Keller positions his argument within a historical shift, contrasting traditional cultures’ belief that “too high a view of yourself was the root cause of all the evil in the world” (9) with modern Western culture’s opposite conviction that people misbehave because of a lack of self-esteem. This cultural-historical framing accomplishes several objectives simultaneously. It demonstrates Keller’s awareness of what he assumes is his readers’ intellectual context, acknowledging that he is writing to an audience shaped by therapeutic and progressive educational assumptions. It also establishes the stakes of his argument: He is not merely offering a Christian perspective on self-esteem but claiming that contemporary culture has fundamentally inverted the traditional understanding of human nature and morality.
Keller focuses on what he regards as the tension between traditional and modern approaches without immediately resolving it. His acknowledgment of the self-esteem theory’s appeal suggests that Keller is not dismissing his opponents’ motivations but recognizing the genuine ethical concern that drives their position. This rhetorical move is meant to enhance his credibility, suggesting that he understands the modern perspective from the inside before offering his alternative. It is important to note, however, that Keller’s premise is constructed upon broad generalizations, especially in regard to modern therapeutic practices and cultural assumptions around behavior. He asserts, “Our belief today—and it is deeply rooted in everything—is that people misbehave for lack of self-esteem and because they have too low a view of themselves” (10). He does not clearly define what he means by “misbehave,” and sidesteps addressing other modes of modern thought that connect bad or undesirable behavior to social or structural issues or past trauma, not individual pride or self-esteem. For Keller, however, these broad generalizations serve an important rhetorical function, allowing him to set up an apparent dichotomy of pride versus low self-esteem that he can then contrast with his own idea of self-forgetfulness.

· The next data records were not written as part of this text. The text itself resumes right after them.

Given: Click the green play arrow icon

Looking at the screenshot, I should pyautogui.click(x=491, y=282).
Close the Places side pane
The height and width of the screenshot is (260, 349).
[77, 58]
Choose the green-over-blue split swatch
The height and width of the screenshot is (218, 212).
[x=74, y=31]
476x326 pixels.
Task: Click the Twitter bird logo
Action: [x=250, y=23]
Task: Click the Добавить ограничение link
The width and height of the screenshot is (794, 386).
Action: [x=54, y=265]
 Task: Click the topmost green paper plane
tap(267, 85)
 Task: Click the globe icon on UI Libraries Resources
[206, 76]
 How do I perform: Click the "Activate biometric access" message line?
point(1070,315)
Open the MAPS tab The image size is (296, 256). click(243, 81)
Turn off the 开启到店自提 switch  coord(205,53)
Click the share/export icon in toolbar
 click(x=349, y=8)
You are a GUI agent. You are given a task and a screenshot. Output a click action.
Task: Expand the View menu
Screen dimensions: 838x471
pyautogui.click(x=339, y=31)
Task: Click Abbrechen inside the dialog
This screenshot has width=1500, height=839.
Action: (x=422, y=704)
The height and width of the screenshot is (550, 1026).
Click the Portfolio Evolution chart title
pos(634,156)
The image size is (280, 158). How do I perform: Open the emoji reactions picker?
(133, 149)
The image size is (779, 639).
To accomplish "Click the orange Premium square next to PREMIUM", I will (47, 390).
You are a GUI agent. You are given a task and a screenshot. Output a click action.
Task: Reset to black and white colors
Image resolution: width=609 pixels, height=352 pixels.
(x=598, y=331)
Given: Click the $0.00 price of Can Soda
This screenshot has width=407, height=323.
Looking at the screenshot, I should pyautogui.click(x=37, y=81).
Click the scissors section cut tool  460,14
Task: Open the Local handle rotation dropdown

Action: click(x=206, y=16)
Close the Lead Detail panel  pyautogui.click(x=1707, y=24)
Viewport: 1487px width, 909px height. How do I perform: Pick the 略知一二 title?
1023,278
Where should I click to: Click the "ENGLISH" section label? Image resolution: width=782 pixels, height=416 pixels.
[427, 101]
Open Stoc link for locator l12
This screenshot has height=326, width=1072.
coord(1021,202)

The second theme that appears, though more implicitly, is that of Identity Grounded in Divine Grace Rather Than Achievement. This theme surfaces both in Keller’s opening questions and in his insistence that genuine transformation occurs at the root of one’s identity rather than at the level of external behavior. The introduction thus establishes the thematic framework that will structure the entire book: Keller believes the gospel offers a way of understanding the self that transcends both the traditional preoccupation with moral achievement and the modern preoccupation with psychological well-being, grounding identity instead in the transforming grace of God. The result is a text that functions as both theological argument and pastoral invitation, challenging readers to reconsider fundamental assumptions about the self while promising a biblical alternative.